Change every occurrence of "GUI agent" to "interface agent" in the lines below, and reproduce everything else without alteration.

→ **The data**:
-- Begin --
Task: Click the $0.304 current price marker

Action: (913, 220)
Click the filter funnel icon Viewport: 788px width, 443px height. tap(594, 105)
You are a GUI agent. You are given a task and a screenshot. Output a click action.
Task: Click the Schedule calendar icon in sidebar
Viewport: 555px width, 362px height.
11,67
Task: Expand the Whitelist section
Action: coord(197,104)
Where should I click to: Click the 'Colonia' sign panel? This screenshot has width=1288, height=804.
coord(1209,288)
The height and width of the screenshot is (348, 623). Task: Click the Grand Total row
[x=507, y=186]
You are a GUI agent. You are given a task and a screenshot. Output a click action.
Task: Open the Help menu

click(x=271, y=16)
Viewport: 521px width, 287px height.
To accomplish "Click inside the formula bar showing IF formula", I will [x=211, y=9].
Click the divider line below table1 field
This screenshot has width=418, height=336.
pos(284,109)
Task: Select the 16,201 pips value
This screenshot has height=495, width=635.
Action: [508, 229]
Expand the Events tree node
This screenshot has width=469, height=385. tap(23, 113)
-- End --
→ **Final result**:
Task: Click the $0.304 current price marker

Action: (913, 220)
Click the filter funnel icon Viewport: 788px width, 443px height. tap(594, 105)
You are a interface agent. You are given a task and a screenshot. Output a click action.
Task: Click the Schedule calendar icon in sidebar
Viewport: 555px width, 362px height.
11,67
Task: Expand the Whitelist section
Action: coord(197,104)
Where should I click to: Click the 'Colonia' sign panel? This screenshot has width=1288, height=804.
coord(1209,288)
The height and width of the screenshot is (348, 623). Task: Click the Grand Total row
[x=507, y=186]
You are a interface agent. You are given a task and a screenshot. Output a click action.
Task: Open the Help menu

click(x=271, y=16)
Viewport: 521px width, 287px height.
To accomplish "Click inside the formula bar showing IF formula", I will [x=211, y=9].
Click the divider line below table1 field
This screenshot has width=418, height=336.
pos(284,109)
Task: Select the 16,201 pips value
This screenshot has height=495, width=635.
Action: [508, 229]
Expand the Events tree node
This screenshot has width=469, height=385. tap(23, 113)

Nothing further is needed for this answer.